From the first line to the last, restate the records word for word, skipping the pictures.
====== RECORDS TO USE
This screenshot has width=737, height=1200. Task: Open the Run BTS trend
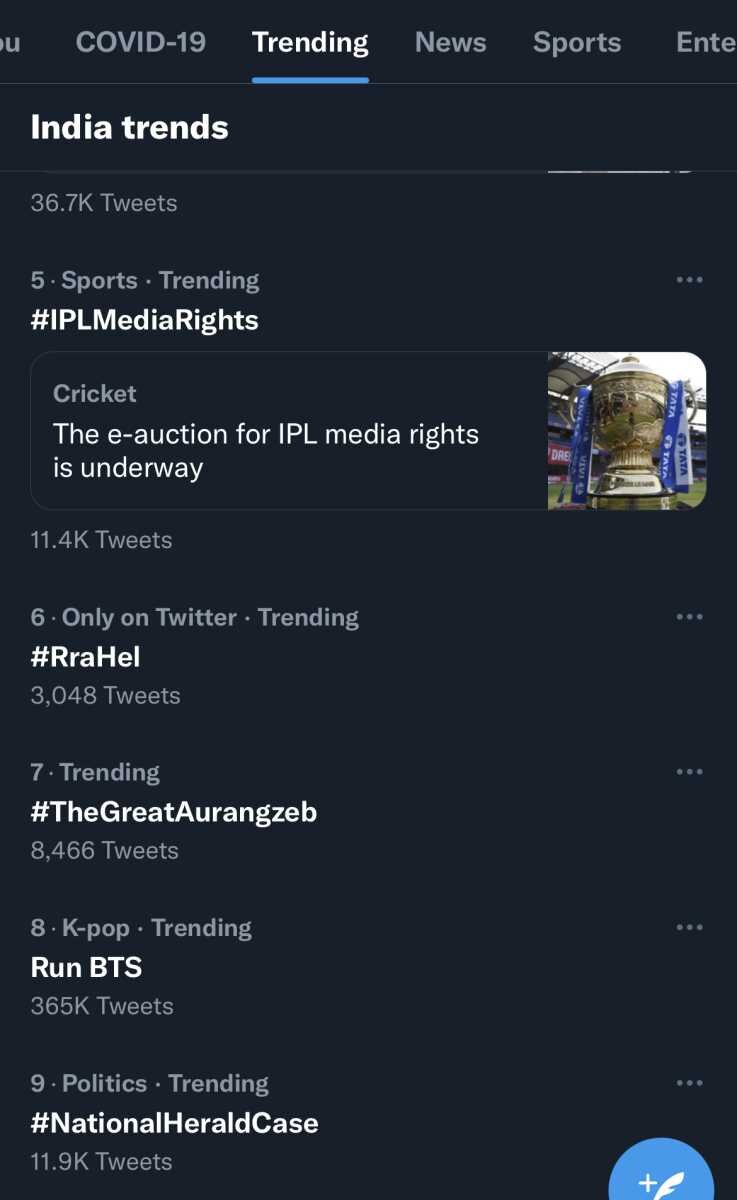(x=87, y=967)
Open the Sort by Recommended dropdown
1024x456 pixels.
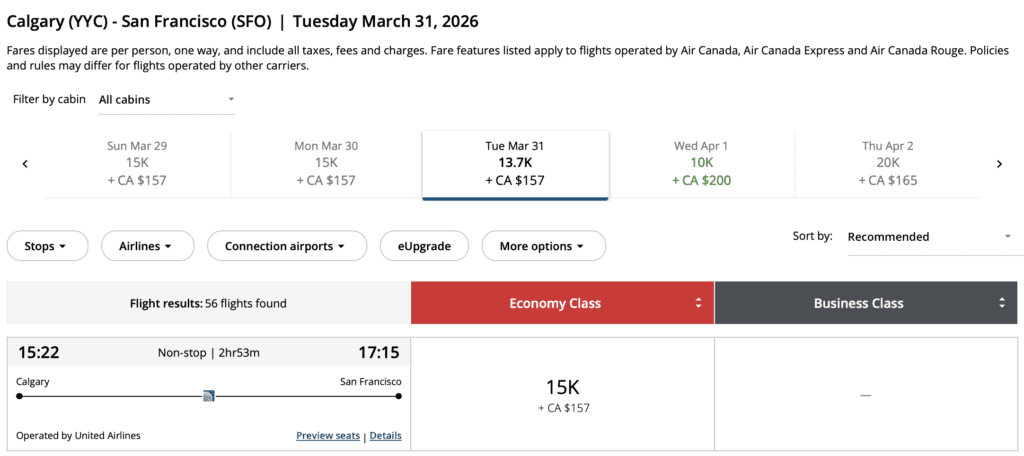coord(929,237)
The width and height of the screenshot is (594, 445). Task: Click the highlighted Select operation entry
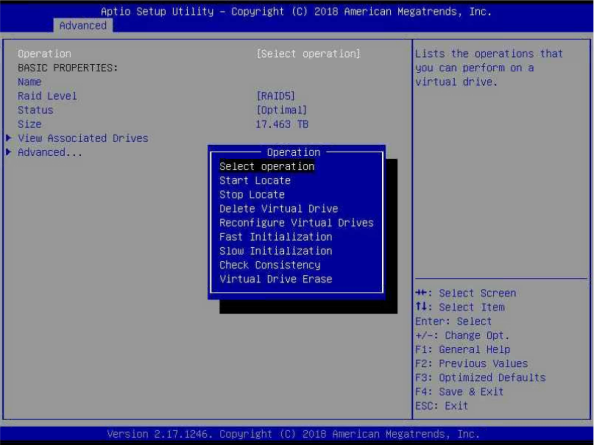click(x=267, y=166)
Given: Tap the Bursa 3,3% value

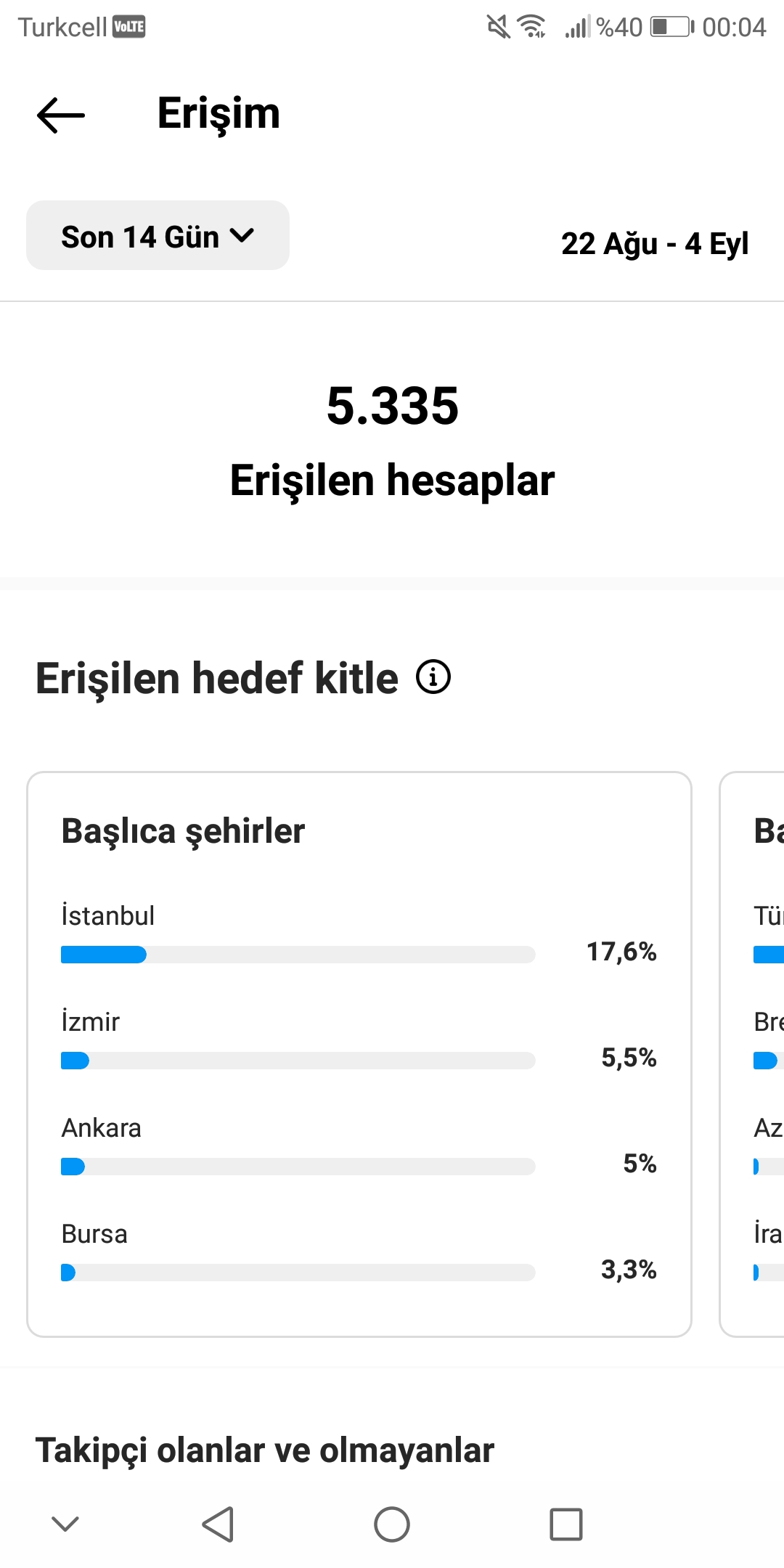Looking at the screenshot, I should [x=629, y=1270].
============
-- ANSWER BOX --
This screenshot has width=737, height=1200. Task: Open the Run BTS trend
(x=87, y=967)
Open the Sort by Recommended dropdown
1024x456 pixels.
coord(929,237)
The width and height of the screenshot is (594, 445). Task: Click the highlighted Select operation entry
click(x=267, y=166)
Given: Tap the Bursa 3,3% value

Looking at the screenshot, I should [x=629, y=1270].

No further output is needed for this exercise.